Folks, this is going to be a bit long-winded. If classical music radio is
not something that interests you, feel free to hit "Delete" and go on to
the next message.

On Tue, 27 Jun 2000 lglavin@lycosmail.com wrote:

> Haven't pop-record executives been known to call what they promote
> "product"? 

Of course. The mission of a record company is to sell records, so it is
entirely accurate to call those records "product".

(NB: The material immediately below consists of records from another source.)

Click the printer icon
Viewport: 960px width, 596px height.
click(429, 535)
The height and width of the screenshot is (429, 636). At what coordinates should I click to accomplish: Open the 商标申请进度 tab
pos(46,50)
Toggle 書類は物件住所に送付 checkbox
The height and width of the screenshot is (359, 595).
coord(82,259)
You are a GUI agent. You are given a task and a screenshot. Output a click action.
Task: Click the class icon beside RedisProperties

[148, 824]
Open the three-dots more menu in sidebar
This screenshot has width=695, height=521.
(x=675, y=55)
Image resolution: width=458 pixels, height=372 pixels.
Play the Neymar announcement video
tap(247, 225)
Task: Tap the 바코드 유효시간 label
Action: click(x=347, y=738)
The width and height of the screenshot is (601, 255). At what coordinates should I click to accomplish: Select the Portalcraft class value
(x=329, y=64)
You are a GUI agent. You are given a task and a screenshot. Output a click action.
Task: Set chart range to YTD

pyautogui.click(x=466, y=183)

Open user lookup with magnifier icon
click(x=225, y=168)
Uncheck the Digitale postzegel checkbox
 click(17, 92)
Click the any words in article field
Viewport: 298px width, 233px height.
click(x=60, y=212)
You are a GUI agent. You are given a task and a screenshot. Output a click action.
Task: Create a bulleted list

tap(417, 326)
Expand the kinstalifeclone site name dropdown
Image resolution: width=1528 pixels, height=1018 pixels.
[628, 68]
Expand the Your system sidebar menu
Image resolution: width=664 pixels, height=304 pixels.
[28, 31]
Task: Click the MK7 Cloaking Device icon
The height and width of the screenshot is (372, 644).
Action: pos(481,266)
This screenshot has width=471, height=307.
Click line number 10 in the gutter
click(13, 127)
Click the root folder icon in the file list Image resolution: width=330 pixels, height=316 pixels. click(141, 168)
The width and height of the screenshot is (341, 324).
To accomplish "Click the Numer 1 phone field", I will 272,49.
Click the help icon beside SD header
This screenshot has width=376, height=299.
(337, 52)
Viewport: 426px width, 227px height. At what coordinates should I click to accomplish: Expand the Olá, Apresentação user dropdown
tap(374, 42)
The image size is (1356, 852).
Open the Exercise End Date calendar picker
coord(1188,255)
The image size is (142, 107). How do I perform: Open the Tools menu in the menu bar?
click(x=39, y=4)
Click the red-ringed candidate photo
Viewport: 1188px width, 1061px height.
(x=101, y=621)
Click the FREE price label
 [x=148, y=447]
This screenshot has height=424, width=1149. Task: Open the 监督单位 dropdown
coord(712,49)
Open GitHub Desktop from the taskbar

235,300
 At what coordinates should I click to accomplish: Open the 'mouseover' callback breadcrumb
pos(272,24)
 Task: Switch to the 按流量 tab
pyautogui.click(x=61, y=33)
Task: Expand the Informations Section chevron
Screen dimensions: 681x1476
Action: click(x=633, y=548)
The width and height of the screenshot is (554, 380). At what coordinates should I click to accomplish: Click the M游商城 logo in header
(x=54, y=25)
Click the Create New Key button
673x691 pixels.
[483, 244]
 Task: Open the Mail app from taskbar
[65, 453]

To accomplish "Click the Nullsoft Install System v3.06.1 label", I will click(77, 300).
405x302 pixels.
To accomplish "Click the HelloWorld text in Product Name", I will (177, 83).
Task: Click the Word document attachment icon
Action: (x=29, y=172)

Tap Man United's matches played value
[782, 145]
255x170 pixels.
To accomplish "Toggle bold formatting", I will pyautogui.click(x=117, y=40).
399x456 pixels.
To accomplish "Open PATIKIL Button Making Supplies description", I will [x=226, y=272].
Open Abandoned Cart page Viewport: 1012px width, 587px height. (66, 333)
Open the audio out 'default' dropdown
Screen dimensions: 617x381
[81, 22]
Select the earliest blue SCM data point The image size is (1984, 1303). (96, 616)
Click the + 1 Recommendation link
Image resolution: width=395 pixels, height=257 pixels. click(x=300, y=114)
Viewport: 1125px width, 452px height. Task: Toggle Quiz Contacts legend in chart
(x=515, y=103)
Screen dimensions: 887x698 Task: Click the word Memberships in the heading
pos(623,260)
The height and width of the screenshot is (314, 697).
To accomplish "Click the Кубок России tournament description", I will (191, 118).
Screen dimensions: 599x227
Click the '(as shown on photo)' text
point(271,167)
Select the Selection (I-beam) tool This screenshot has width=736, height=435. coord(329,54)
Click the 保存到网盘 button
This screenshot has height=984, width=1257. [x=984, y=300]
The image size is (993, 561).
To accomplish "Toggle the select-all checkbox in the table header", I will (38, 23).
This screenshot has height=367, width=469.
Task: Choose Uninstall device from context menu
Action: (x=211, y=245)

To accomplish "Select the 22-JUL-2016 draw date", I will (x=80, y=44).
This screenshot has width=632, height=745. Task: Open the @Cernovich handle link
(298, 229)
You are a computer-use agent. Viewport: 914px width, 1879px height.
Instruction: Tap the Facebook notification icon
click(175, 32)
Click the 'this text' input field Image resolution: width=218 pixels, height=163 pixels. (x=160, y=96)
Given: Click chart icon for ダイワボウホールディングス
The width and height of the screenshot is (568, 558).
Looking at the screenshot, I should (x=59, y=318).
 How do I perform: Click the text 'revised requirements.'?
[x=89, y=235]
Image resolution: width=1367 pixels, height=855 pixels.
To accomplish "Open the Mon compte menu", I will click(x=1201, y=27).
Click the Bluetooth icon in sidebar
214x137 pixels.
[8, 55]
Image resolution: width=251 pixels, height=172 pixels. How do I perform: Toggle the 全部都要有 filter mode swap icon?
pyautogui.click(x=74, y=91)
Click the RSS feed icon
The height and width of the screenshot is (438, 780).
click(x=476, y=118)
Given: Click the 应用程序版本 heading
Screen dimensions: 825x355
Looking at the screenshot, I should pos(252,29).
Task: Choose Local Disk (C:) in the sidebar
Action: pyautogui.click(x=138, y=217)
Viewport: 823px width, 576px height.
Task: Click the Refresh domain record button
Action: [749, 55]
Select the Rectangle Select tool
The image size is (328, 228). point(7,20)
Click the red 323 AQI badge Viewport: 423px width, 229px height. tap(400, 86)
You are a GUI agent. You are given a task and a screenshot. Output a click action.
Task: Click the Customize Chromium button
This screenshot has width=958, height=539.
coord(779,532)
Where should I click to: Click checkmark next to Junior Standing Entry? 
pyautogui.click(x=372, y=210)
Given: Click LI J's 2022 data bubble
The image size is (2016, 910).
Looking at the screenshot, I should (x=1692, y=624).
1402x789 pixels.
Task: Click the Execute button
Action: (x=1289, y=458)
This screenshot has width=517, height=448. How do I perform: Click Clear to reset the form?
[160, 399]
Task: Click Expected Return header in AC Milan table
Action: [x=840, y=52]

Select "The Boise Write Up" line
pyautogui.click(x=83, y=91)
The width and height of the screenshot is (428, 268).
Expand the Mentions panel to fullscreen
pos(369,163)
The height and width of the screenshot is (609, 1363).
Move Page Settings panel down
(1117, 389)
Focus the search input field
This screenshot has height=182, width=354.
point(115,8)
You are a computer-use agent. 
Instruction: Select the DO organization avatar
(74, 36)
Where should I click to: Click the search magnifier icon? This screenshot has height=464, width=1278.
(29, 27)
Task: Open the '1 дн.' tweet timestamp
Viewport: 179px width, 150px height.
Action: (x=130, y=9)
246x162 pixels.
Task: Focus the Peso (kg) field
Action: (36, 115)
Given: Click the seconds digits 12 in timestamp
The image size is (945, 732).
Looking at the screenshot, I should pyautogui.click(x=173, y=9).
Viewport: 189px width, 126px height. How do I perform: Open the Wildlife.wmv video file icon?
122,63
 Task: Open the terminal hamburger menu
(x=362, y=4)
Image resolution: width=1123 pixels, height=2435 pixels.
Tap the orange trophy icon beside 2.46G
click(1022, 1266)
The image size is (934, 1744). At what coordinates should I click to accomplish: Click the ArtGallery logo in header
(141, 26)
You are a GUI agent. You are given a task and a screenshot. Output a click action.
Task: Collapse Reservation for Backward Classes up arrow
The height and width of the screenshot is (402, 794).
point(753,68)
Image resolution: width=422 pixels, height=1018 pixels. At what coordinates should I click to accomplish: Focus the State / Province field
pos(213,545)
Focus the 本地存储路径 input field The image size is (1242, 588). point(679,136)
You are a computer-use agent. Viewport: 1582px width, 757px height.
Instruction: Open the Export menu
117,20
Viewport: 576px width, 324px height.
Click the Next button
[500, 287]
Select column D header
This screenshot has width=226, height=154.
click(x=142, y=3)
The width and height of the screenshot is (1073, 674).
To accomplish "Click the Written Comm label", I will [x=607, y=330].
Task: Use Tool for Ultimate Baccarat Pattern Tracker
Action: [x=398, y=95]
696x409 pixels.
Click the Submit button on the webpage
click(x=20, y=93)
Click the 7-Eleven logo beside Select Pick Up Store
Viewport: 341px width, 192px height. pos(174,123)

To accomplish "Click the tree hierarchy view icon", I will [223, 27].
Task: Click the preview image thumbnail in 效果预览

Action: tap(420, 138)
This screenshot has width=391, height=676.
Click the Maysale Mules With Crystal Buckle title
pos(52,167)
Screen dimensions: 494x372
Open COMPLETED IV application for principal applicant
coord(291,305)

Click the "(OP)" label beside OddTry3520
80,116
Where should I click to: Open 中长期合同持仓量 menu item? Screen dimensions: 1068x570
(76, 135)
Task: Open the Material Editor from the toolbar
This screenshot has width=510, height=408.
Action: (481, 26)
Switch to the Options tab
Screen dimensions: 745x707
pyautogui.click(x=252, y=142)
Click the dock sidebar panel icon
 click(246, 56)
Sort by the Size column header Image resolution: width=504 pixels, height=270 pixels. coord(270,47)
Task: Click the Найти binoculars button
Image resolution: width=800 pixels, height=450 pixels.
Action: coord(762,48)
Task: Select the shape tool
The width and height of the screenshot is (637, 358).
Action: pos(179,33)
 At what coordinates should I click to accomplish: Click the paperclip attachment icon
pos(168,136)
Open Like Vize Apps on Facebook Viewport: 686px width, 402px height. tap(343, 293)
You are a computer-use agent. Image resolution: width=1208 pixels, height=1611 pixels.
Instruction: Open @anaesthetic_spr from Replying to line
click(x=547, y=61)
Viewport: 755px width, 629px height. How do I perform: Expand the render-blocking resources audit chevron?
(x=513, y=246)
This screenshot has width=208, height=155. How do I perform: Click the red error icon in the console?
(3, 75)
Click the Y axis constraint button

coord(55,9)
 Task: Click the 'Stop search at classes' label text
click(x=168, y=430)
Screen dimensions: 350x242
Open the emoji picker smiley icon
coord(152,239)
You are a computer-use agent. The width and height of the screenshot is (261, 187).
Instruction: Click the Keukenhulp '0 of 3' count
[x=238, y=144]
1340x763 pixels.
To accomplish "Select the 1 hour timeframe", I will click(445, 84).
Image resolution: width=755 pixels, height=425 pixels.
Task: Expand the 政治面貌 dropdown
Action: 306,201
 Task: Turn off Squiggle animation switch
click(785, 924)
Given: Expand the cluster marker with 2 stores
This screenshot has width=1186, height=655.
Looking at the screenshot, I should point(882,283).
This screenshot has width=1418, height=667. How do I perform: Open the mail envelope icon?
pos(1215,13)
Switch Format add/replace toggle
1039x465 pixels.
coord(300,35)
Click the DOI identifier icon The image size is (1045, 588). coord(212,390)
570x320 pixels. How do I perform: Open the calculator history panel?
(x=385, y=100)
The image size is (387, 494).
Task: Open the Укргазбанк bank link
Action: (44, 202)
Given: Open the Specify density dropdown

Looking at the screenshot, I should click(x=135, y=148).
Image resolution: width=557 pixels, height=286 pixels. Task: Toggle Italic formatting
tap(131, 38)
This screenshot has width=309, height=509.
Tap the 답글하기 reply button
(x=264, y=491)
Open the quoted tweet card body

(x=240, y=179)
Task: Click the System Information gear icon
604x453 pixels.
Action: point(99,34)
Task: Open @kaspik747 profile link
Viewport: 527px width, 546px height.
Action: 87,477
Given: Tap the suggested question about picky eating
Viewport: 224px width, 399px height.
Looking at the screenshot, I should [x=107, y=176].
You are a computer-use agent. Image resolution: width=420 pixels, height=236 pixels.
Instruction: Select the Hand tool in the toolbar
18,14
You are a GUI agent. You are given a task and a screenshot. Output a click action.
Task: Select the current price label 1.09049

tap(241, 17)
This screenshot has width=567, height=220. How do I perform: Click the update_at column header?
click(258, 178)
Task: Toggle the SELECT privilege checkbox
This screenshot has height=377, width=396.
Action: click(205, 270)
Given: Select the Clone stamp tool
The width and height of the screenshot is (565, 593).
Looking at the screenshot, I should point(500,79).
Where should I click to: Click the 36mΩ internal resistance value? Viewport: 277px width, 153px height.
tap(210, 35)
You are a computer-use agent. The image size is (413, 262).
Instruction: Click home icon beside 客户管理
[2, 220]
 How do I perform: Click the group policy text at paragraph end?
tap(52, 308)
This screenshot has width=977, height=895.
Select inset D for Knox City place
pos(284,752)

Radio stations, on the other hand, do not sell music or any other
programming; they sell ears. When you buy sixty seconds of air time on a
radio station, you're buying sixty seconds of its listeners' attention.
That's why stations with desirable audiences command high rates, while
stations with less desirable audiences command low rates, or no rates at

Mr. Glavin's perception of WCRB's attitude towards its music is erroneous,
as he would realize in a matter of seconds if he ever came to work here.
He fails to understand, however, that Charles River Broadcasting Company
is a for-profit enterprise with stockholders and directors to keep happy. 
Having read many of Mr. Glavin's prior posts in several forums, I
understand (1) that he doesn't believe a classical station's choice of
music has much effect on its bottom line, (2) that he thinks there is a
large volume of concert-going music devotees out there with money to spend
who can't find music to their liking on the radio, and (3) that he feels
WCRB did a better job serving classical radio listeners ten years ago when
Ted Jones was still alive than it does today. 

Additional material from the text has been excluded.